The next day he was given a fast horse and his host took the slow one. Rain fell again. The horse was so slow that the host got wetter than ever, riding at a snail's pace to his house. Nasrudin carried out the same procedure as before. When he got back to the house he was dry.

"It is all your fault!" shouted the host. "You made me ride this terrible horse."

"Perhaps," said Nasrudin, "you did not contribute anything of your own to the problem of keeping dry."

- as collected by Idries Shah, posted to allspirit




Attachment is the strongest block to realization.

- Neem Karoli Baba, posted to AlongTheWay




When you stop pretending and fall asleep, you withdraw the entire world into your heart just like the spider withdraws its web into its own body.

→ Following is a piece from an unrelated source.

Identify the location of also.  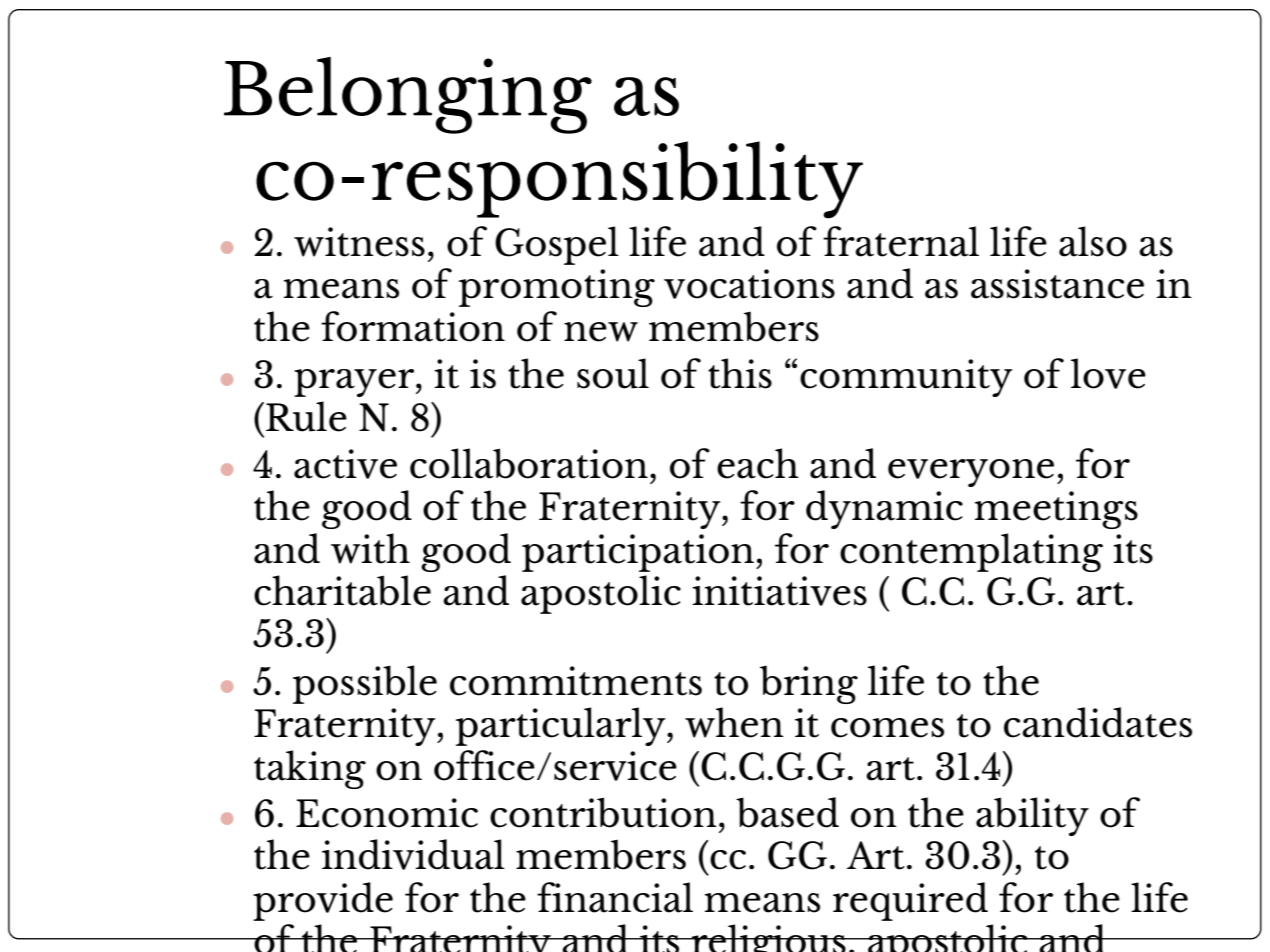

Then, when you awaken again, you spontaneously recreate the web-of-life and get quickly ensnared by the irresistible seductiveness of your own reflection.

The fear-and-desire diversions that immediately arise cleverly distract you from remembering the Truth of who you really are.

But then, of course, you're better able to play out into the wonders of your wonderland.

Sleeping again, though, you once more become the destroyer of worlds.

- Chuck Hillig, posted to Distillation




You are undoubtedly here, present. The only commonality of a lifetime of experience has been this always-here-ness, this presence. Everything else has changed, the body, the thoughts, the feelings, emotions, sensations... What-you-are is just simply HERE. There isn't anything else to say about it. It cannot be described, because it's not objective like the rest of it, like all experiences. It isn't an experience. It's just your presence. It's just the present activity of knowing. It's going on right now. It's here. It's unmistakably and obviously here. It's how the world is known. It's how the body is known. It's how thoughts are known.

It's how anger, frustration, sadness, and every other feeling or emotion is known. It's not objective. It's not an experience. It's the experiencING. The knowing. Can you deny that? Are you ever without it? Does it leave? Does it change? Does it come and go? No. It does not. It's not difficult. It doesn't require searching. It's that IN WHICH the search takes place, the idea of seeker takes place. It's not personal - the personal is the quality of the body, of thoughts. You are THAT which knows the personal. It's not individual - the individual is appearance - objective - quantifiable, measurable, changing. It's just this present knowing - this subjective "I"-ness. It's always here. You are looking FOR your true Self, when all the while you are already looking FROM your true Self.   Just notice.